What began as the right to speak out against racism ended in demands for the right to be racist; what began as the right to make-love-not-war ended in the insistence on the right to love war-making.
Fascism inverts the abuse of freedom into the freedom to abuse. Consider what Republicans mean when they speak of freedom: it is almost always the right of the father to abuse his family, the businessman to underpay his employees, the state to suppress its minorities, the gun owner to intimidate his community. Somehow the same process by which women won the right to no-fault divorce ended in the right of sociopaths to purchase assault weapons without background checks.
Hard-won freedoms were abused and the abuse of freedom inverted its meaning.

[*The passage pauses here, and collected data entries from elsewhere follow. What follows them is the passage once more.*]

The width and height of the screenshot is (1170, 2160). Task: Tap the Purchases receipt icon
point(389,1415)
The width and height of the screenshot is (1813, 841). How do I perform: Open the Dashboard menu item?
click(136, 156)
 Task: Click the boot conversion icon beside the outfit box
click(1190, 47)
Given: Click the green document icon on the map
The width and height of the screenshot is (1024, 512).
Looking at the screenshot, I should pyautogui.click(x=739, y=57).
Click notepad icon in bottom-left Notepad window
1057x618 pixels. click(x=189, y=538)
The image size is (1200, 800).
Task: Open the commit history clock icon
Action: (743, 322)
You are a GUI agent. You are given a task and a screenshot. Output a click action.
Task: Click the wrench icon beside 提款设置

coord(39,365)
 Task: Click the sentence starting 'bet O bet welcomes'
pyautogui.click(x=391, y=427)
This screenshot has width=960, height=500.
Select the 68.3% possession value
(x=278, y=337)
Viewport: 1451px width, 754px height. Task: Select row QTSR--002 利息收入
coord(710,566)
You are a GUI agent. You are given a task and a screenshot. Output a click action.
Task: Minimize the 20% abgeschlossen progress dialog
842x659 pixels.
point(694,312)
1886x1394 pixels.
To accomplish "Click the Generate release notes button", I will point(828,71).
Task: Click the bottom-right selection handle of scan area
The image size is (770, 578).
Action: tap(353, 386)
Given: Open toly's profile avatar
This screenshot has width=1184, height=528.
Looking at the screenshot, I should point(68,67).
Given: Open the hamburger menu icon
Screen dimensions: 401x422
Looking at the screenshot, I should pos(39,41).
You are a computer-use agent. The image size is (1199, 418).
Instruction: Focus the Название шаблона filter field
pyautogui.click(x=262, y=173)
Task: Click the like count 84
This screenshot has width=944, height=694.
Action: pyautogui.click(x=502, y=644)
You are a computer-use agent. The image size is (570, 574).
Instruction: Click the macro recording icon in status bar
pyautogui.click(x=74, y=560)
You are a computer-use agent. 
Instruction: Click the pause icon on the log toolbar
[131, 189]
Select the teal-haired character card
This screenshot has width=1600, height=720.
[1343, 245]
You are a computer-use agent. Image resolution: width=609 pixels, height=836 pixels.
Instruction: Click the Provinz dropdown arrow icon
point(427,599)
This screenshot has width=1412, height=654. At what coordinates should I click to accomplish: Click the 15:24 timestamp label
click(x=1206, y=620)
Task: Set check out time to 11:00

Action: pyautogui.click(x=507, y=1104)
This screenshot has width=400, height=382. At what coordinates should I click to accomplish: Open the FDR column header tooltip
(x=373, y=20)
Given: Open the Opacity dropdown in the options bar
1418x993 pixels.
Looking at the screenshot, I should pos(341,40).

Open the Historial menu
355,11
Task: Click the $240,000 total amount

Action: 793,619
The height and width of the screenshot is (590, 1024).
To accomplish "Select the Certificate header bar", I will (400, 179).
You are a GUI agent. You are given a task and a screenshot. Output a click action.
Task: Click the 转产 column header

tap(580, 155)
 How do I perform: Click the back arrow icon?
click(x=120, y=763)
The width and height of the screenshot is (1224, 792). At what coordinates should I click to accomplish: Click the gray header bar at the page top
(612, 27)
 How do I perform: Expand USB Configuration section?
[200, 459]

Individuals atomized by the pursuit of their own unbridled interests sought to build an order without restraint and in the process surrendered their freedom for the illusion of power. And while it may seem paradoxical to suggest the violent disorder of a Trump rally has its basis in the unrestrained expression of the sex-drive, perhaps this is due to a predominant conception of freedom that is unusually prone to subversion.
The libido is primal and sexual. It seeks to throw off reason and glory in its own expression. But this expression threatens social harmony and with it all the freedoms sustained by a well-ordered society. Sigmund Freud wrote about this in his one great work of social philosophy, Civilization and Its Discontents, where he explained that libidinal drives are sublimated to maintain peace in the family and order in society, but that the social peace comes at the expense of individuals, who must suppress their deepest drives, a suppression that all-too-often results in neurosis.
If over half a century has passed since the sexual revolution of the 60s, and America has yet to integrate the libidinal drives it unleashed, perhaps it is because those energies were so much more powerful than most anyone imagined. The Baby Boomer generation undermined not just the late capitalist order of postwar America but, in many ways, modernity itself.
Trumpist fascism has its roots in the failure of the sixties counterculture to integrate the American libido. The long-standing distinctions between nature and culture, mind and body, self and other, and us and them were all obliterated by a generation weary of a social order that burned itself out in the ovens of Auschwitz and the ashes of Nagasaki.
Several movements came together in the late-60s and early-70s of the last century to constitute a revolution so vast in scope that virtually no one grasped its deeper meaning. The environmental revolution challenged the distinction between nature and culture; the sexual revolution undermined the distinction between mind and body; the spiritual revolution dissolved the distinction between self and other; the anti-war movement tore down the distinction between us and them.
And each of these revolutions together constituted a mass movement, stretching across the social and political spectrum, to reintegrate all of those most basic human drives and passions that might be called libido.
The social transformation encompassed an otherwise contradictory amalgam of movements, socialist and capitalist, sensual and spiritual, liberal and conservative. It was as if everyone had tired of the old rules. Sex, drugs, and rock ‘n roll each played their part in this crusade, but so also did meditation and holistic healing, environmental advocacy and the evangelical movement, the antiwar movement and the Reagan Revolution.
The movement could be said to have had its beginnings in the Romantic Era, after the French, Rousseau undermined the foundations of civilization itself, introducing the idea of the noble savage, and poets like Wordsworth and Goethe challenged the rule of reason, calling for a greater sensitivity to the wisdom of intuition. Later in the nineteenth century, Sigmund Freud subverted the predominance of reason altogether in articulating the processes of the unconscious mind. The historian Jacques Barzun in his epic work on modernity, From Dawn to Decadence, portrays a long decline that is still unraveling.
At the dawn of the 21st century, the world itself is transmuted into whirling mass of impulses without boundaries. Films mock the schoolmarms and bureaucrats seeking to preserve order, political rallies promise to tear it all down. A hedonism that suggests we can do what feels good and what feels good will make all things good has become pervasive.
But what few seemed to have asked is how a new social order capable of holding such powerful drives might be established. The task is far from impossible, but America is failing, failing to integrate everything that has been unleashed, failing to sit with everything seeking expression. It is a crisis of the American libido, a crisis that could continue for decades. We would all do well to learn to sense its currents writhing beneath the surface of social and political discourse.